» **Data for analysis**:
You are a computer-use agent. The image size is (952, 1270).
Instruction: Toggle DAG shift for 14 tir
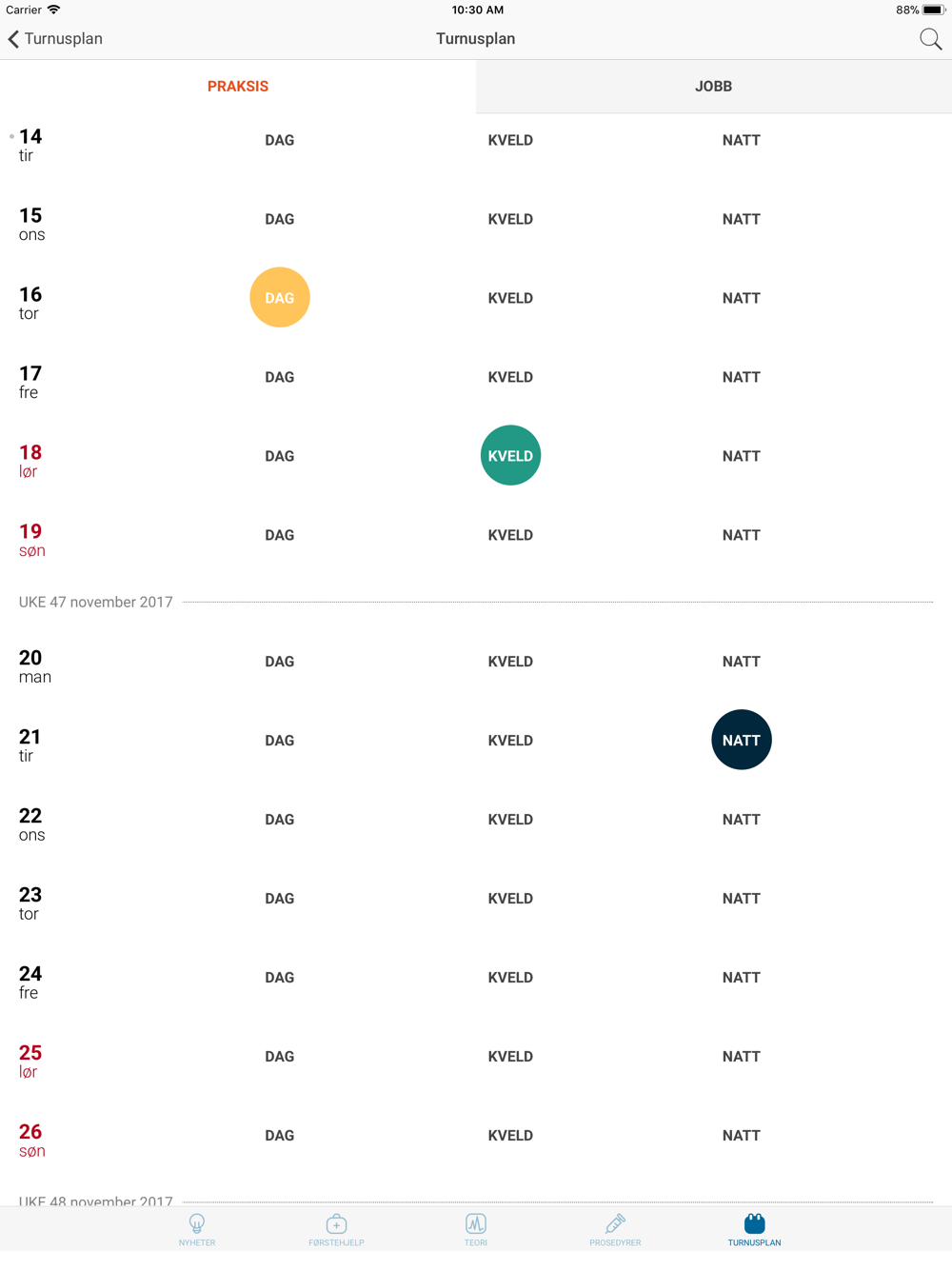click(280, 140)
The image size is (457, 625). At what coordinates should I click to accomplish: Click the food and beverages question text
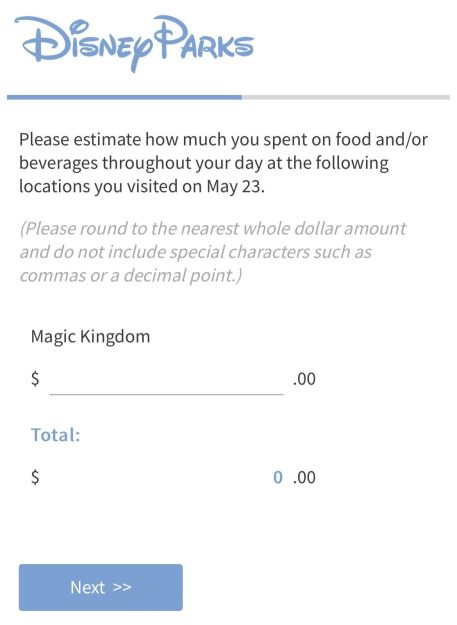coord(223,163)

» **Work instructions**: Exclude all images and return the listing word for word.

» **Task solution**:
You are a computer-use agent. The image size is (952, 1270).
Instruction: Toggle DAG shift for 14 tir
click(280, 140)
The image size is (457, 625). At what coordinates should I click to accomplish: Click the food and beverages question text
coord(223,163)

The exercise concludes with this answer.